NHS European Office

Access to medicines and medical technologies


The UK’s plans to leave the European Union (EU) and the EU’s single market could have serious implications for patients’ access to medicines and medical technologies.

Certain medicines and medical technologies may be delayed in reaching patients or may even become unavailable to patients if no solution for medicines and medical devices is found during the Brexit negotiations.


This briefing from the Brexit Health Alliance -  "Brexit and the impact on patient access to medicines and medical technologies" - explores how UK and EU citizens could be affected by the disruption in trade that may result from the UK’s exit from the EU, as well as in the event of a lack of cooperation in the regulation of medicines and devices between the EU and the UK post-Brexit.

Industry preparedness for Brexit

The regulation of medicines and medical technologies is managed by EU-wide systems, facilitating trade under the single market. This means that products are regulated to make sure that they are safe before they can be placed on the EU market. They are also closely monitored after being placed on the market to ensure continued safety. Any changes to this regime may have an impact on supplies across Europe.

The European Medicines Agency continues to examine the possible changes to the regulatory regime that may result from the UK's leaving the EU and has released the results (10 June 2018) from its recent survey on the Brexit preparedness plans of marketing authorisation holders (MAHs) who have centrally authorised medicinal products (CAPs) located in the UK.  The survey aimed to identify CAPs that are potentially at risk of supply shortages, to assess how critical these are and discuss relevant mitigation measures.

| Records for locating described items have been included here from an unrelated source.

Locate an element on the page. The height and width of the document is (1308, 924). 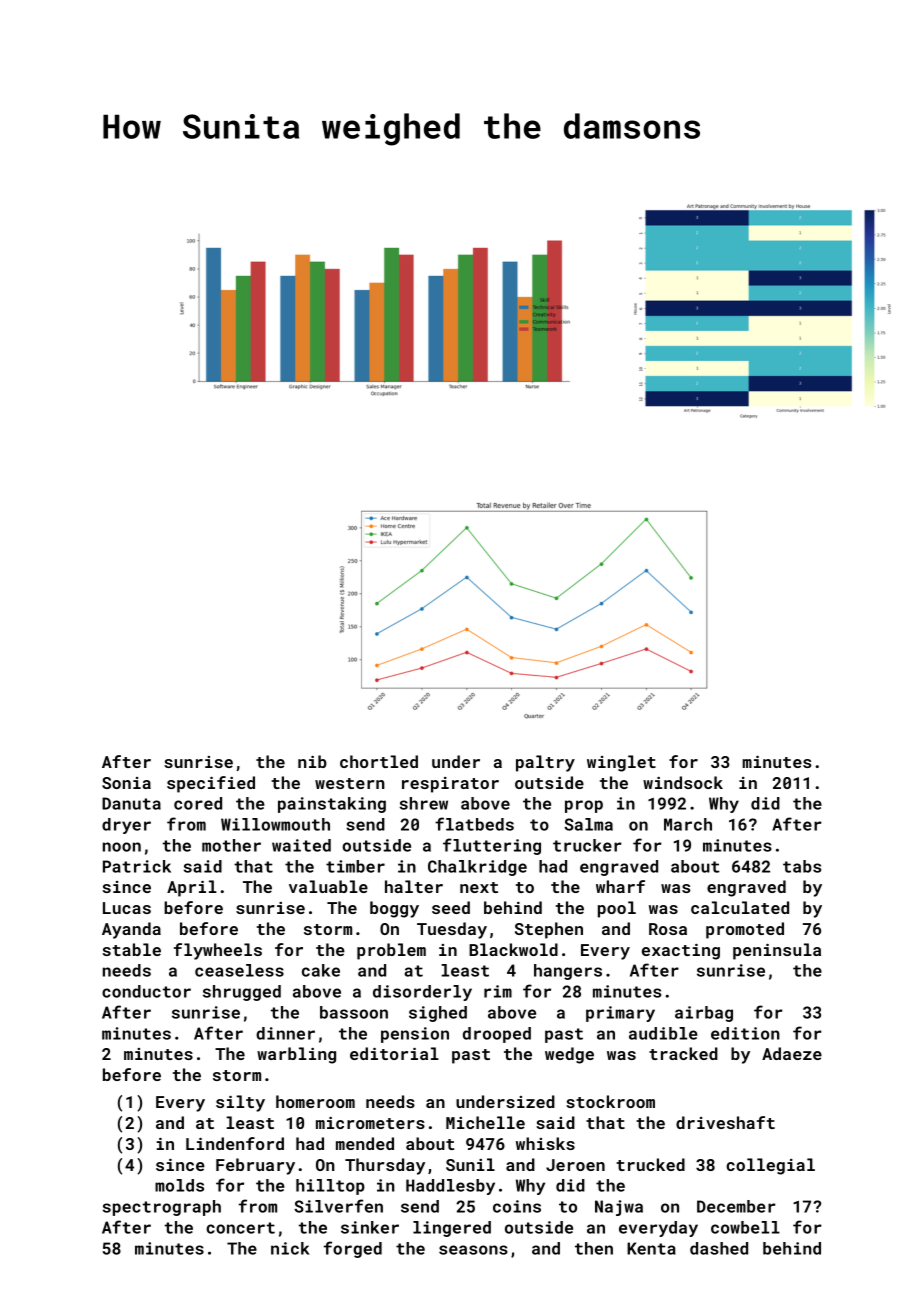
driveshaft is located at coordinates (725, 1122).
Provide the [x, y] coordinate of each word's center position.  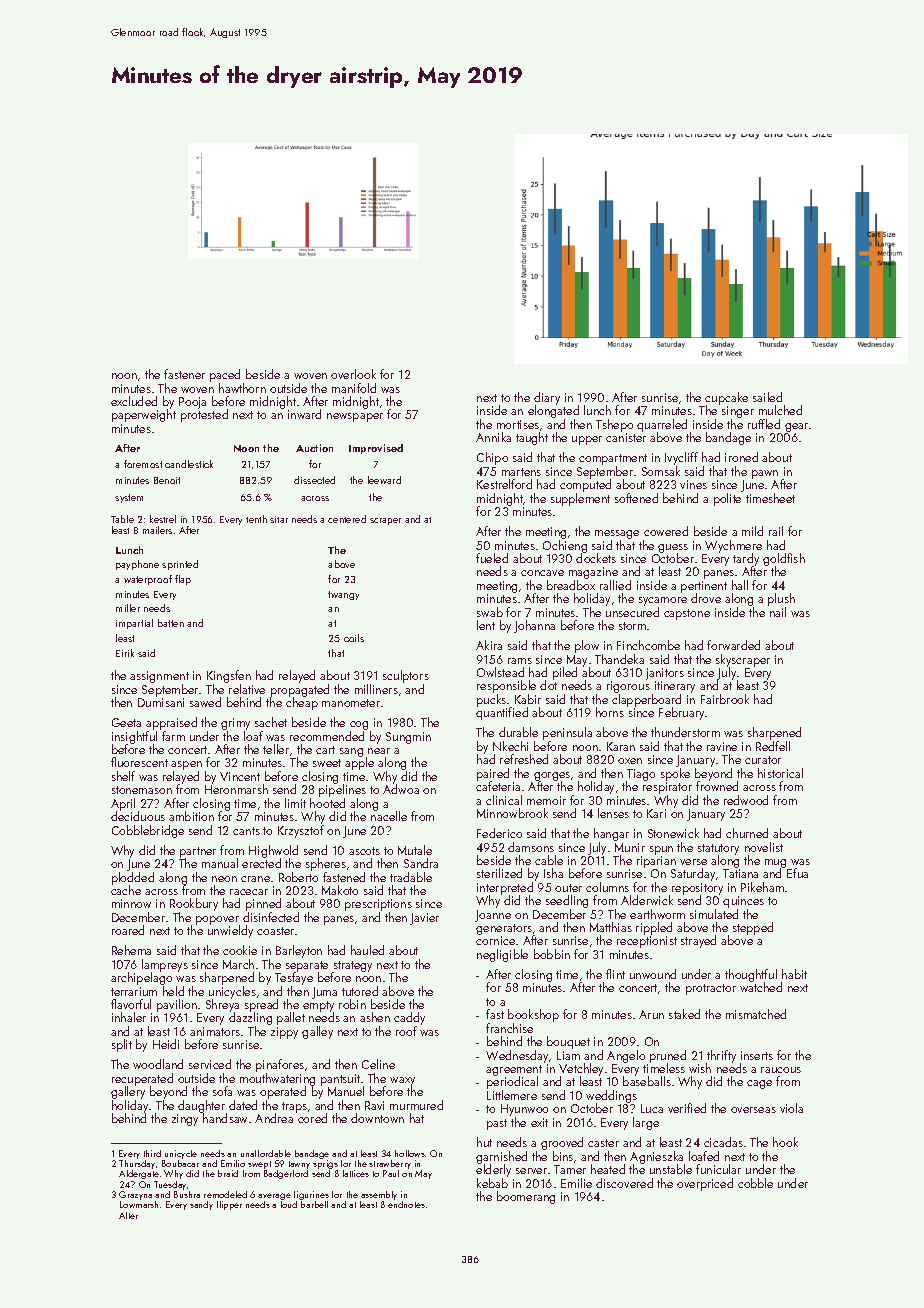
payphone [137, 565]
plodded [133, 878]
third [152, 1153]
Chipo [492, 458]
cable [549, 860]
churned [747, 833]
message [617, 534]
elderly [493, 1171]
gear [796, 427]
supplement [580, 499]
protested [204, 416]
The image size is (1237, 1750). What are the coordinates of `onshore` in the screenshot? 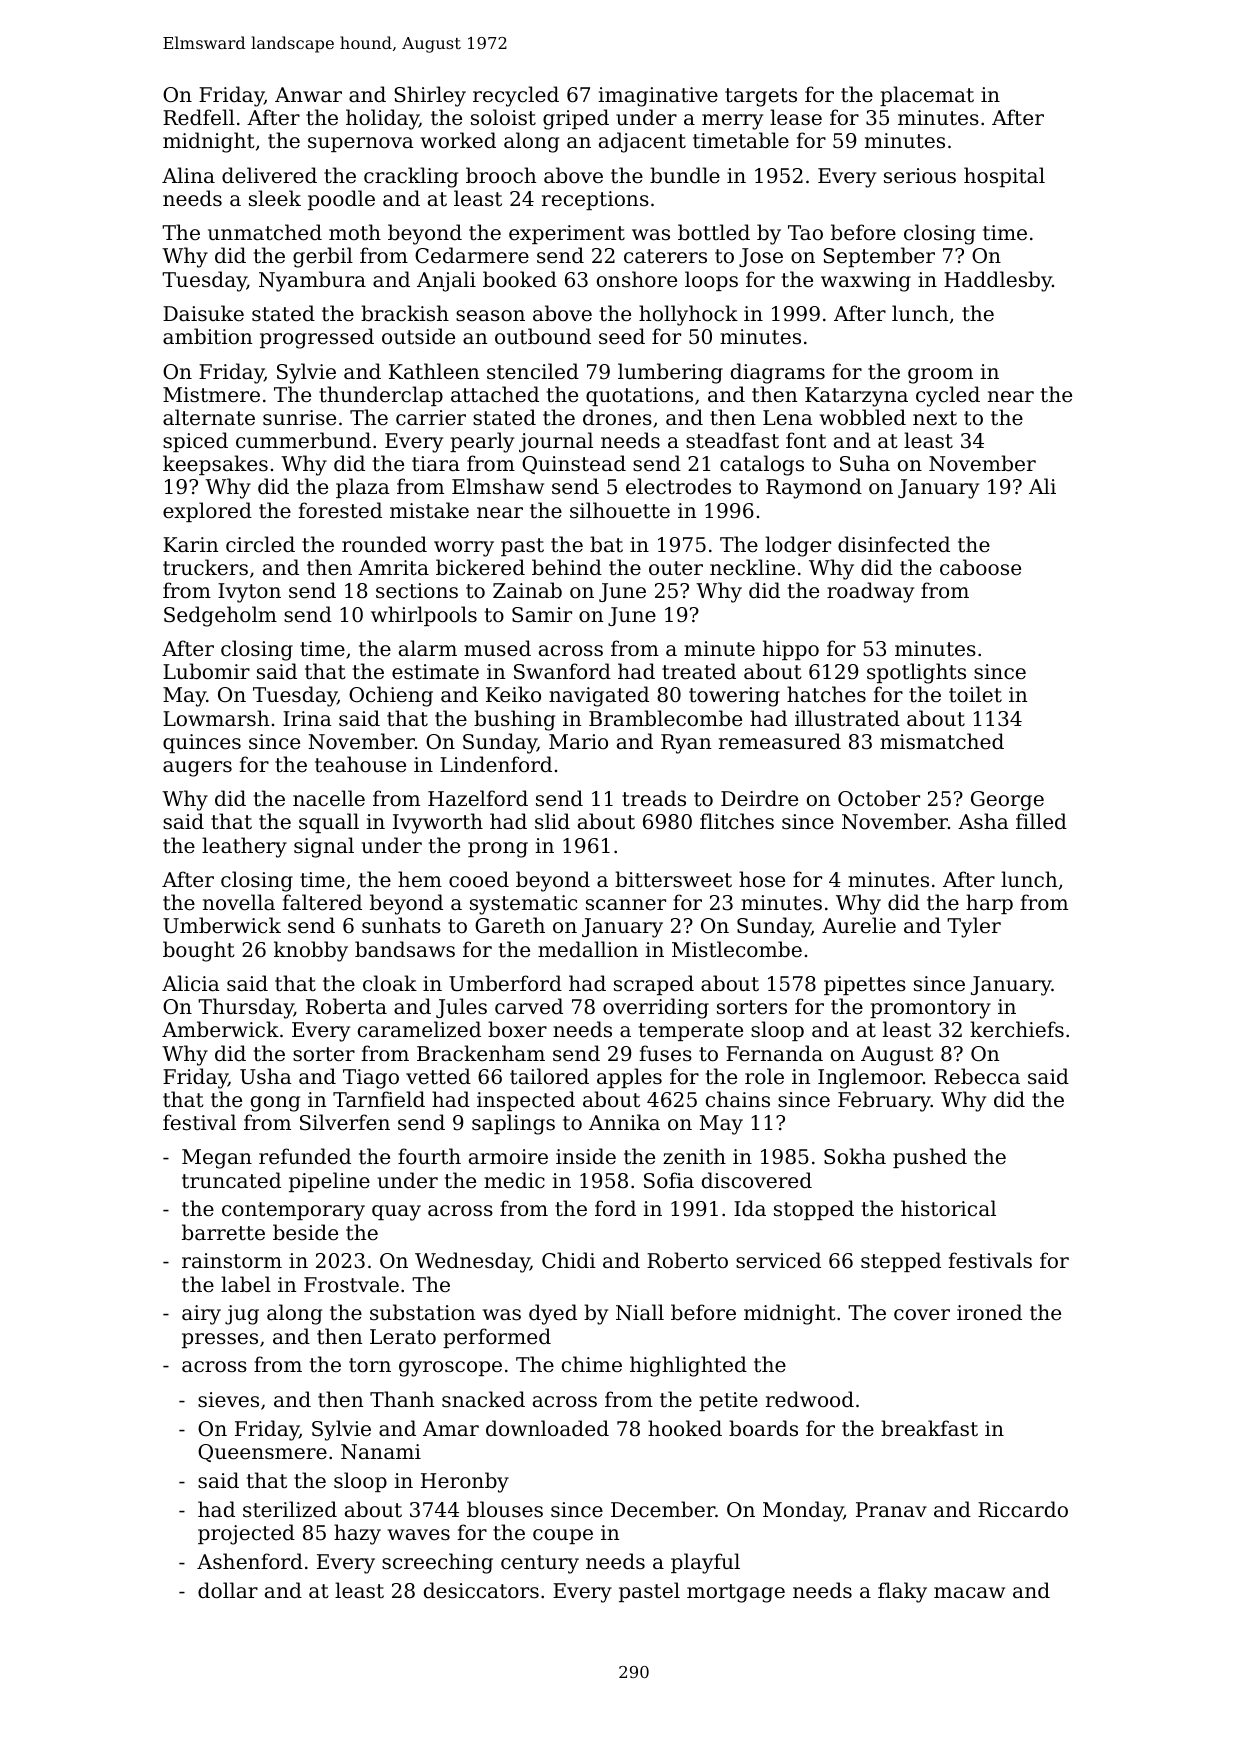 It's located at (637, 279).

Results show that MAHs accounting for over half of the medicinal products in question are on track with the regulatory planning necessary to ensure that their products remain valid after the UK leaves the EU.  In some cases this may entail changes to the marketing authorisation itself, including, for example, a transfer of the marketing authorisation to a legal entity established in the European Economic Area (EEA), or a change of the qualified person for pharmacovigilance (QPPV) to a location in the EEA.

The EMA is urging those companies who have not yet informed them of their Brexit preparedness plans to do so as soon as possible, to mitigate any risks to the continuous supply of medicines for human and veterinary use within the EU.

Brexit Health Alliance

As the EU and the UK prepare to move to phase two of the Article 50 negotiations, which will look at the future relationship between the EU and the UK, arrangements for the regulation of medicines and medical devices need be addressed as a matter of urgency.

The Brexit Health Alliance is calling for:

  • No negative impact on patients. Future cooperation on medical devices and medicines to be prioritised in the negotiations, so that patients and the wider public are not negatively impacted from disruptions in the supply of medicines and other health technologies, or from a reduction in standards or safety.
  • Patient safety and public health to be guaranteed post Brexit through aligning the UK as much as possible with the EU’s regulation of medicines and medical devices, and by close regulatory cooperation between the EU and UK, as proposed by the UK government.
  • Pragmatic solutions allowing patients and the public to benefit from the UK’s participation in EU systems such as data sharing networks, pharmacovigilance and the new clinical trials infrastructures post Brexit.
  • An implementation period beyond the two years of Article 50 negotiations (which end in March 2019). This period should adequately reflect the time needed to ensure relevant customs, trade and regulatory procedures are in place.